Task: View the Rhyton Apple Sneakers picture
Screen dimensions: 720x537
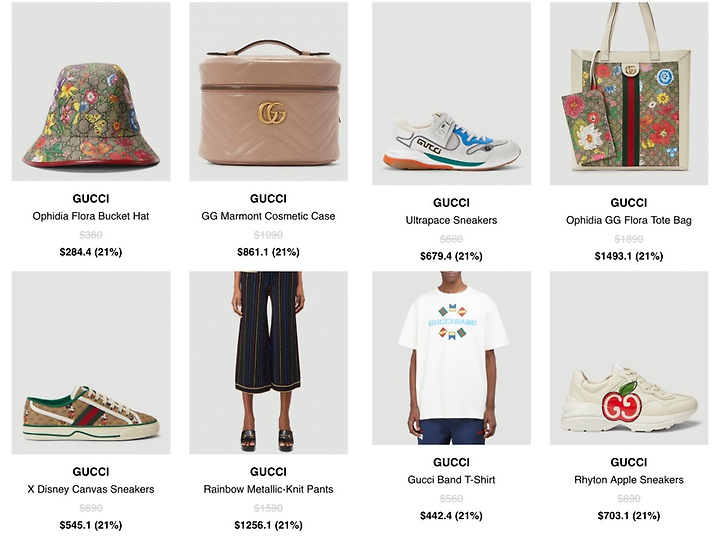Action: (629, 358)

====

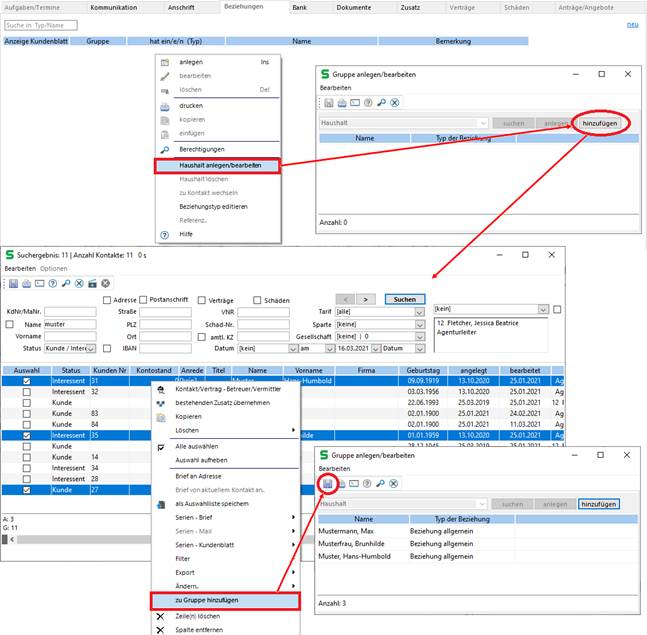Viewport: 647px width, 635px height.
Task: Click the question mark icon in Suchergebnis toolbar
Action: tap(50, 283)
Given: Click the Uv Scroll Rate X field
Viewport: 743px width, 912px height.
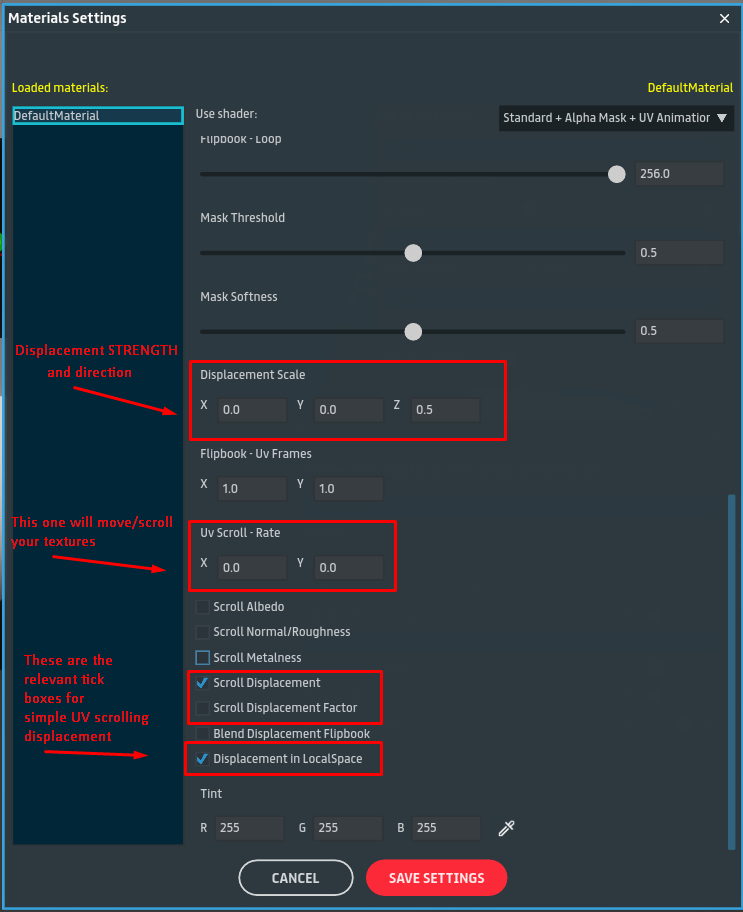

====

| WORK TO COMPLETE |
Among the lines above, repeat exactly those from the line with "Given: Click the Uv Scroll Rate X field" to the line with "Viewport: 743px width, 912px height.", counting both ends.

| YOUR SOLUTION |
Given: Click the Uv Scroll Rate X field
Viewport: 743px width, 912px height.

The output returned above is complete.